The article traces the history of the Law of the Sea Tribunal. The conflict between supporters of the Tribunal and the opponents (who view it as infringing on the legitimate territory of the International Court of Justice) is explained. The relatively limited role of universal international courts in the 20th century is described and it is argued that a possible model for the potential success or otherwise of the new Tribunal may be found in the European regional courts: the ECJ and the ECHR. Mark W. Janis is Professor of Law at the University of Connecticut. He may be contacted at 65 Elizabeth Street, Hartford, CN, USA.
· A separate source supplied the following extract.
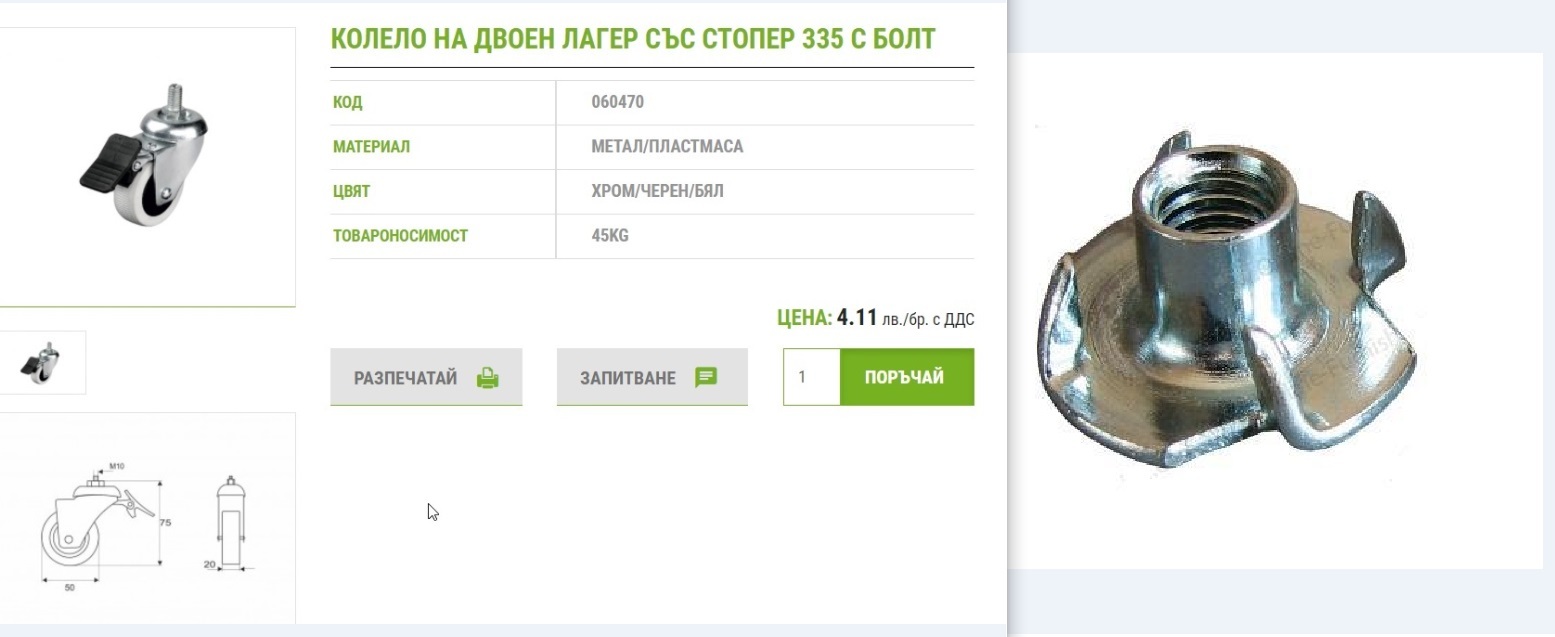This screenshot has height=637, width=1555.
Task: Open the main caster wheel image
Action: (146, 166)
International law has long known the difference between universal and regional international courts. At the turn of the last century, for example, there were established both the universal Permanent Court of Arbitration (the PCA) and the regional Central American Court of Justice. Nowadays, of course, the International Court of Justice (the ICJ) is universal, and there are a variety of important regional courts, including the European Court of Justice (the ECJ) and the European Court of Human Rights (the ECHR). These European courts are specialized in that their competences refer only to a limited subject matter, ie the interpretation and application of specific international agreements. Less noticed perhaps than the distinction between universal and regional international courts is the difference between specialized and general universal international courts, ie the distinction between international courts open to all States but limited in subject matter jurisdiction and universal courts like the ICJ which are not so limited. A specialized universal international court that raises some interesting questions about the utility of such tribunals is the International Tribunal for the Law of the Sea (the Tribunal) which is to be established if and when the 1982 United Nations Convention on the Law of the Sea (LOS Convention) comes into force.’ The Tribunal, along with the ICJ and ad hoc arbitral tribunals, is meant to be available to specially consenting States parties to the Convention as ‘a means for the settlement of disputes concerning the interpretation or application’ of the LOS Convention.’ This article surveys the Tribunal and the ICJ and, drawing upon the experience of the two European specialized international courts, assesses the prospective utility of specialized as opposed to general universal international courts.

The Law of the Sea Tribunal

‘UN Dot. AKONF. 62/122 (1982) [hereinafter cited as LOS Convention]. ‘/bid, Article 287(l).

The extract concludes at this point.